What the exercise asks »
What you return must match the records exactly.

Material for this task »
######

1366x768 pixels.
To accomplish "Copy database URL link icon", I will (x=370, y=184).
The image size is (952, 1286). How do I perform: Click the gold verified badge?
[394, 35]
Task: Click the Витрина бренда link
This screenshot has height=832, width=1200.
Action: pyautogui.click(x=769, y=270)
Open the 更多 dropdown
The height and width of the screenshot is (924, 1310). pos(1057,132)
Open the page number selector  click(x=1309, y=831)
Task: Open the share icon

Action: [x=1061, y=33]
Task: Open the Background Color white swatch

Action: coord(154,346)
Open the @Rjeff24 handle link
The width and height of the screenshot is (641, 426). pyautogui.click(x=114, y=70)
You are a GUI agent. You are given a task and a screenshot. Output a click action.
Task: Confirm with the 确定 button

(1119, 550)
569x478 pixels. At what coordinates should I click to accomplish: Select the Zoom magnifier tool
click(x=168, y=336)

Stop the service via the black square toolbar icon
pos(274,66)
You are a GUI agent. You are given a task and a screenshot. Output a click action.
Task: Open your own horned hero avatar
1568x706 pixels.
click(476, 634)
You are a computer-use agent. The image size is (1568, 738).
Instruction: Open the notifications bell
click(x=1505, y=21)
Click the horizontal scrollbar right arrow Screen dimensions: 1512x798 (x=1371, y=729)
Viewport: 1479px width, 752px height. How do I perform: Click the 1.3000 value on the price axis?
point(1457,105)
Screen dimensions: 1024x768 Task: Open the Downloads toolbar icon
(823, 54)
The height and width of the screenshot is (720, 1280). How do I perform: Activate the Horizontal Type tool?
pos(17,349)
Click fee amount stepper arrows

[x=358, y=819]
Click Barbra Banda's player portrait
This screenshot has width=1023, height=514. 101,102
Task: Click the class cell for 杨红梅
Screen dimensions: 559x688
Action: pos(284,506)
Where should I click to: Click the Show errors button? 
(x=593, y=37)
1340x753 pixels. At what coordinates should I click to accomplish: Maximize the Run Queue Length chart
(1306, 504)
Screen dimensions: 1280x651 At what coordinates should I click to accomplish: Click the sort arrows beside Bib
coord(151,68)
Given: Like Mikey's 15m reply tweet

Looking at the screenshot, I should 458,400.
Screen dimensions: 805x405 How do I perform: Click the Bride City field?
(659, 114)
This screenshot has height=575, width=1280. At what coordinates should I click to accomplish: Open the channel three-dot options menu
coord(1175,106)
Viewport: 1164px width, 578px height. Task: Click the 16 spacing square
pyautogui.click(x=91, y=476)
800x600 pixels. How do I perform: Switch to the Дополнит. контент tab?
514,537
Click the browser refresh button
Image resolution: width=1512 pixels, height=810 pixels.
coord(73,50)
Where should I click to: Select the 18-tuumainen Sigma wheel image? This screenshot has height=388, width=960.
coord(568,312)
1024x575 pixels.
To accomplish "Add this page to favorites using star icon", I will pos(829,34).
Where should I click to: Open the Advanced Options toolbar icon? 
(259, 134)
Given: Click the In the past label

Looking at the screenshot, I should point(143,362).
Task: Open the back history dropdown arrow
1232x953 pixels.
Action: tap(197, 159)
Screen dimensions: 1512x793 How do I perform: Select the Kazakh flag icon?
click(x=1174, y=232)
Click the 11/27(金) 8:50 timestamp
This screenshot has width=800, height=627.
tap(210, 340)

######

Task solution »
1366x768 pixels.
To accomplish "Copy database URL link icon", I will (x=370, y=184).
The image size is (952, 1286). How do I perform: Click the gold verified badge?
[394, 35]
Task: Click the Витрина бренда link
This screenshot has height=832, width=1200.
Action: pyautogui.click(x=769, y=270)
Open the 更多 dropdown
The height and width of the screenshot is (924, 1310). pos(1057,132)
Open the page number selector  click(x=1309, y=831)
Task: Open the share icon

Action: [x=1061, y=33]
Task: Open the Background Color white swatch

Action: coord(154,346)
Open the @Rjeff24 handle link
The width and height of the screenshot is (641, 426). pyautogui.click(x=114, y=70)
You are a GUI agent. You are given a task and a screenshot. Output a click action.
Task: Confirm with the 确定 button

(1119, 550)
569x478 pixels. At what coordinates should I click to accomplish: Select the Zoom magnifier tool
click(x=168, y=336)

Stop the service via the black square toolbar icon
pos(274,66)
You are a GUI agent. You are given a task and a screenshot. Output a click action.
Task: Open your own horned hero avatar
1568x706 pixels.
click(476, 634)
You are a computer-use agent. The image size is (1568, 738).
Instruction: Open the notifications bell
click(x=1505, y=21)
Click the horizontal scrollbar right arrow Screen dimensions: 1512x798 (x=1371, y=729)
Viewport: 1479px width, 752px height. How do I perform: Click the 1.3000 value on the price axis?
point(1457,105)
Screen dimensions: 1024x768 Task: Open the Downloads toolbar icon
(823, 54)
The height and width of the screenshot is (720, 1280). How do I perform: Activate the Horizontal Type tool?
pos(17,349)
Click fee amount stepper arrows

[x=358, y=819]
Click Barbra Banda's player portrait
This screenshot has width=1023, height=514. 101,102
Task: Click the class cell for 杨红梅
Screen dimensions: 559x688
Action: pos(284,506)
Where should I click to: Click the Show errors button? 
(x=593, y=37)
1340x753 pixels. At what coordinates should I click to accomplish: Maximize the Run Queue Length chart
(1306, 504)
Screen dimensions: 1280x651 At what coordinates should I click to accomplish: Click the sort arrows beside Bib
coord(151,68)
Given: Like Mikey's 15m reply tweet

Looking at the screenshot, I should 458,400.
Screen dimensions: 805x405 How do I perform: Click the Bride City field?
(659, 114)
This screenshot has height=575, width=1280. At what coordinates should I click to accomplish: Open the channel three-dot options menu
coord(1175,106)
Viewport: 1164px width, 578px height. Task: Click the 16 spacing square
pyautogui.click(x=91, y=476)
800x600 pixels. How do I perform: Switch to the Дополнит. контент tab?
514,537
Click the browser refresh button
Image resolution: width=1512 pixels, height=810 pixels.
coord(73,50)
Where should I click to: Select the 18-tuumainen Sigma wheel image? This screenshot has height=388, width=960.
coord(568,312)
1024x575 pixels.
To accomplish "Add this page to favorites using star icon", I will pos(829,34).
Where should I click to: Open the Advanced Options toolbar icon? 
(259, 134)
Given: Click the In the past label

Looking at the screenshot, I should point(143,362).
Task: Open the back history dropdown arrow
1232x953 pixels.
Action: tap(197, 159)
Screen dimensions: 1512x793 How do I perform: Select the Kazakh flag icon?
click(x=1174, y=232)
Click the 11/27(金) 8:50 timestamp
This screenshot has width=800, height=627.
tap(210, 340)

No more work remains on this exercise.